There are other new names this year, too, in the form of drivers. Rio Haryanto has risen from the ranks of GP2, and there is no doubt that, when it comes to fans, Rio will have plenty. The first Indonesian F1 driver in history; let’s hope he will bring a whole new nation to the sport. Indonesians traditionally love Moto GP, and anything with two wheels. Whether Rio will have the pull to bring fans to a four-wheel sport remains to be seen. He will partner Pascal Wehrlein in the Manor F1 team. A Mercedes protégé, much is expected from the young German, and it will be interesting to see if he can score points for his Manor team. With a Mercedes power unit in the back of that car, we might just see the odd result with Manor in the mix, rather than at the back of the pack.
Elsewhere, there is a very welcome return for Kevin Magnussen in the newly named Renault F1 team. Back from a year in the wilderness after losing his McLaren drive, the Dane certainly has plenty of support. He will be alongside Brit Jolyon Palmer who, having won the GP2 title in 2014, finally gets back to racing in his first year as an official F1 driver.
But the big question this season remains around Lewis Hamilton, and whether anyone can stop him from winning his fourth World Championship? I truly believe that Nico Rosberg is in the best place he ever has been to give it a go. That said, it’s a short-lived space. He needs to come out in Australia and have something close to a perfect weekend. He needs to beat Lewis in qualifying, and he needs to beat him in the race.
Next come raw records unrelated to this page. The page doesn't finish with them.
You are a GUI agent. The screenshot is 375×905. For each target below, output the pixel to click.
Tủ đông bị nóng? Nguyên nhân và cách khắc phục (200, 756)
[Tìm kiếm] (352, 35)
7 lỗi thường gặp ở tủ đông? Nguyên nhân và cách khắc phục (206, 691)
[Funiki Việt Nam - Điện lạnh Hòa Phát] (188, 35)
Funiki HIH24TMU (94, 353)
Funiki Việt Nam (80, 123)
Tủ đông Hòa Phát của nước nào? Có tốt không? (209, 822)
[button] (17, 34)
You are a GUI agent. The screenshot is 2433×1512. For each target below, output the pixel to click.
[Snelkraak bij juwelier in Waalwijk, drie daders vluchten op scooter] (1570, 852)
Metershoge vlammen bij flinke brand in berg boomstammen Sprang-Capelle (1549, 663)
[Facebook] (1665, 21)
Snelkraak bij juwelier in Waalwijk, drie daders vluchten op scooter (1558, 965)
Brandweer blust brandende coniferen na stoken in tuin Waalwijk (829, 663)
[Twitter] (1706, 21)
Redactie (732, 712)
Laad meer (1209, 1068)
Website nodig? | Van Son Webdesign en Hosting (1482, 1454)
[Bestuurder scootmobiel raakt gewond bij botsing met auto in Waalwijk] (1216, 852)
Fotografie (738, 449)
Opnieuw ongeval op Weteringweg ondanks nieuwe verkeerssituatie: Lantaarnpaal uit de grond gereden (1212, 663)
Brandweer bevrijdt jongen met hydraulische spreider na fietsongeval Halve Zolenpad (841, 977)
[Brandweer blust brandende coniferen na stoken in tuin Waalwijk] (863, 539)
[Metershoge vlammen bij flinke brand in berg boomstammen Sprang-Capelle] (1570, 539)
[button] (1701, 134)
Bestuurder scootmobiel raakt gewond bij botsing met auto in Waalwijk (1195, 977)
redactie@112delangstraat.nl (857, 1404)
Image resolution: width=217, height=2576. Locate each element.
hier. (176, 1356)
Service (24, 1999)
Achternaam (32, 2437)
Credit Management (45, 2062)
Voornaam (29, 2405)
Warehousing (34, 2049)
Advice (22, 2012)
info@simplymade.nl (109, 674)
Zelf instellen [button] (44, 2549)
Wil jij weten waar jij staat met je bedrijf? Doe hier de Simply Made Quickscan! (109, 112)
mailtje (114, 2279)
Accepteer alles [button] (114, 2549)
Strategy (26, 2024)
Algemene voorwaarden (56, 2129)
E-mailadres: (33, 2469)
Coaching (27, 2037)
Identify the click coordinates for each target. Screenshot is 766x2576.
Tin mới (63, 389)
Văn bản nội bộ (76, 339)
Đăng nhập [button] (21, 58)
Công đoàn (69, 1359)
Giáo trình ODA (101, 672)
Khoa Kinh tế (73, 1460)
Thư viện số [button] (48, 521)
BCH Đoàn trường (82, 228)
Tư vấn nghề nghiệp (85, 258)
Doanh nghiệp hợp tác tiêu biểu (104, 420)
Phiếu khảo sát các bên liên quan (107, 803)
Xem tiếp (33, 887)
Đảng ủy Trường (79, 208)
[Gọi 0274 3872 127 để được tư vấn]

Fail to do those two things and there will already be loud voices writing off his chances for the season.
In a Twitter poll I ran a couple of weeks ago, I asked which driver fans thought was most likely to challenge Hamilton for the title this season. Interestingly, 66% of you said Sebastian Vettel, not Rosberg. There is no doubt Seb still has the ability to win races – and we saw that last year when he was on the top step of the podium three times. However, whether or not he has the car beneath him to challenge, is another question. The great hope this year is YES. Mercedes have certainly been keen to show their closest rivals great respect going into the season, pointing out on a number of occasions that Ferrari’s pace is dangerous.
That’s what makes this moment in Formula One so special. Before Australia is the magical moment where anything could still happen. The moment where your driver could win a race, and where you team could challenge for the title. It’s the moment before fact comes in to fight fiction, and where hope and potential is everything. As soon as the flag drops in Australia, conclusions will be drawn, a rough sketch of the season will be completed in our minds and we may well come down to earth with a bump. My advice is simple: Savour this moment, because it is undoubtedly the most wonderful time of the F1 year.